Phosphorylation of myocardial eNOS is altered in patients suffering from type 2 diabetes

The present study investigated whether endothelial nitric oxide synthase (eNOS) activation may be dysregulated in cardiac tissue of patients suffering from type 2 diabetes (T2D). We performed immunohistochemical measurements of translocated eNOS activation as well as eNOS phosphorylation at Ser1177, Thr495, Ser 635, Ser114, and of the protein kinase B (Akt) in isolated right atrial trabeculae of patients undergoing cardiac bypass or valve surgery with (n = 12, 68.1 ± 2.5 yr) and without T2D (n = 12, 64.7 ± 2.7 yr).

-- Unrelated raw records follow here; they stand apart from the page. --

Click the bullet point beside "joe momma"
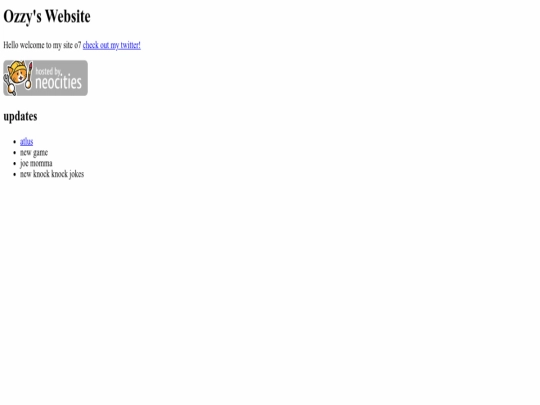Screen dimensions: 540x405 point(14,164)
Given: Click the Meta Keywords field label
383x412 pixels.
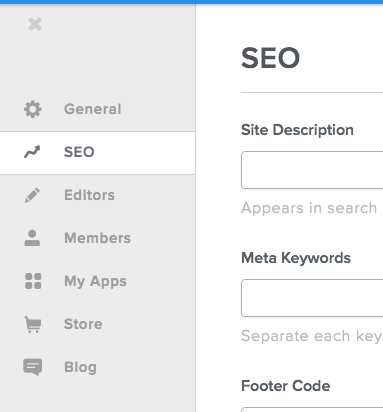Looking at the screenshot, I should 296,258.
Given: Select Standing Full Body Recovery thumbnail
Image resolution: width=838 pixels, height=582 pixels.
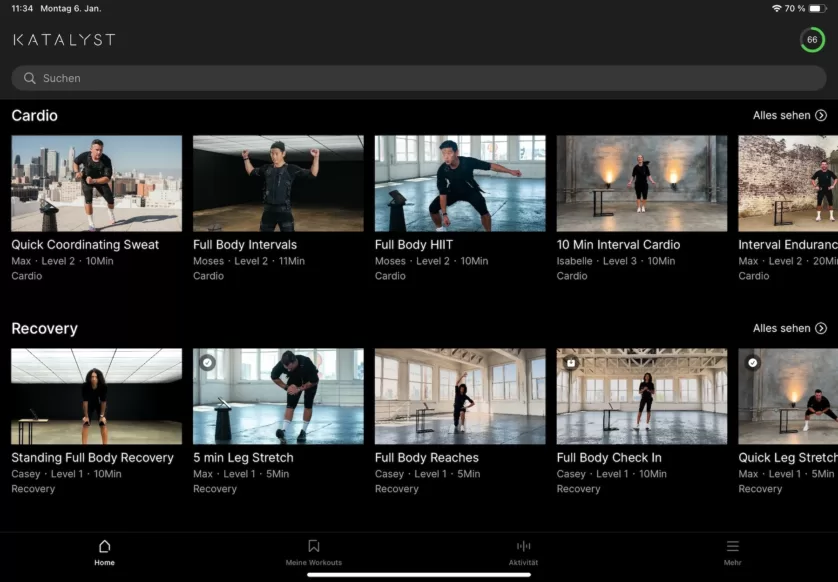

In addition, we investigated oxidative (8-isoprostane) and nitrosative stress markers (nitrotyrosine) as well as the effect of pharmacological stimulation of angiotensin (AT)-receptors on eNOS-phosphorylation. Translocation-dependent eNOS activation was similar in both groups. The same holds true for eNOS phosphorylation at Ser114. eNOS phosphorylation at Ser635 was significantly increased, whereas eNOS phosphorylation of Ser1177 was significantly decreased in the diabetic group paralleled by a decrease in phosphorylation of Akt and Thr495. These alterations were accompanied by a significant decrease in nitrotyrosine. After application of angiotensin II (10 μM, 2 min) for investigation of the AT-receptor-dependent eNOS stimulation, we did not find differences between the increases in eNOS Ser1177-phosphorylation in the nondiabetic (+39.7 ± 23.5%) and in the diabetic group (32.22 ± 11.45%). A simultaneous increase in Akt phosphorylation could not be observed. The present study indicates that T2D goes along with a decrease in eNOS phosphorylation at Ser1177 under basal conditions in cardiac tissue. Whether this may be attributed to the insulin resistance of cardiac muscle has to be further investigated. Receptor-stimulated eNOS activation still works at least for angiotensin II-dependent eNOS activation.